The "First Law of Thermodynamics"

The increase in internal energy of a closed system is equal to the difference of the heat supplied to the system and the work done by it.

A closed system is anything you want it to be, say a jet engine or an entire airplane, but it is easier to understand the theory if you consider something smaller. A drop of water, for example. The water itself has an amount of stored energy in terms of its temperature. If you were to place the drop onto a colder surface, the drop will tend to raise the temperature of the cold surface, increasing its stored energy while lowering its own. The warm water does work on the cold surface by releasing its stored energy. We call this stored energy "potential energy" and the transfer of energy is work.

There are other forms of potential energy, such as that found stored in jet fuel, which is chemical energy. That stored energy is released when the conditions are right to ignite the fuel.

2

The "Principle of Conservation of Energy"

The increase in internal energy of a closed system is equal to the difference of the heat supplied to the system and the work done by it.

A closed system is anything you want it to be, say a jet engine or an entire airplane, but it is easier to understand the theory if you consider something smaller. A drop of water, for example. The water itself has an amount of stored energy in terms of its temperature. If you were to place the drop onto a colder surface, the drop will tend to raise the temperature of the cold surface, increasing its stored energy while lowering its own. The warm water does work on the cold surface by releasing its stored energy. We call this stored energy "potential energy" and the transfer of energy is work.

There are other forms of potential energy, such as that found stored in jet fuel, which is chemical energy. That stored energy is released when the conditions are right to ignite the fuel.


3

The "Second Law of Thermodynamics"

Heat cannot spontaneously flow from a colder location to a hotter location.

Kinetic and potential energy dissipate. Over time, temperature, pressure, and chemical potential tend to even out. This process is known as entropy and is often stated thusly: things go from order to disorder.

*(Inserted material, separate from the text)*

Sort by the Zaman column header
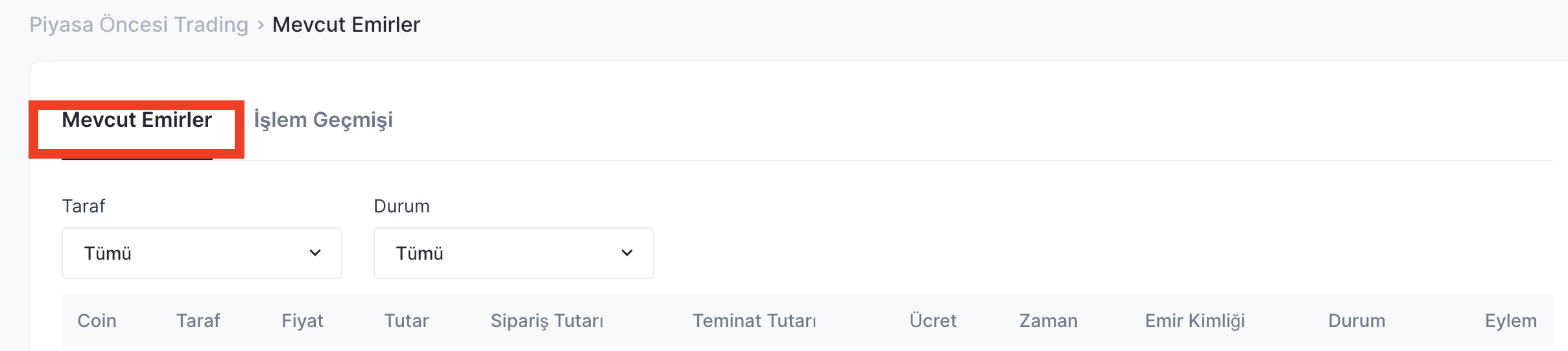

The second law is unique to thermo and puts limits on what is physically possible in the conservation of energy. It is called the "law of entropy" and applies to all systems but is most easily introduced by its effects on a closed system — that is, one not acted upon by outside forces. The second law postulates that the expenditure of energy does not ebb and flow. It says that in a closed system, the transfer of heat goes only in one direction, from a high temperature to a low temperature.

Source: Coram, pg. 127

The second law was the first nonreversible law in physics — something almost beyond the pale of science. It says the universe goes from order to disorder. . . . Some even use the second law to try to prove the existence of God. This argument has it that God established order (low entropy), and since then the universe as progressed and continues to progress to disorder (high entropy).

Source: Coram, pg. 128

So what does this mean for us pilots? Charles E. Cooper was a 19 year old majoring in aeronautical engineering when he happened to sit in class next to then Captain John Boyd, the Air Force fighter pilot who almost singlehandedly changed the art of war. Boyd wanted to better understand the second law of thermodynamics:

Cooper began talking about the second law, explaining how more usable energy always goes into a system than goes out, because there is unavailable energy called entropy. All entropy means, Cooper said, is that no system is one hundred percent effective; if it were, you would have a perpetual-motion machine.

Source: Coram, pg. 131

In terms of a fighter pilot's need to out maneuver an adversary, the aircraft has energy in terms of altitude and speed and can add to that energy using the engine's thrust, which converts the chemical energy of fuel. Much of the fuel's energy does not translate into energy for the pilot because it is expended in heat thrown aft or absorbed by engine components.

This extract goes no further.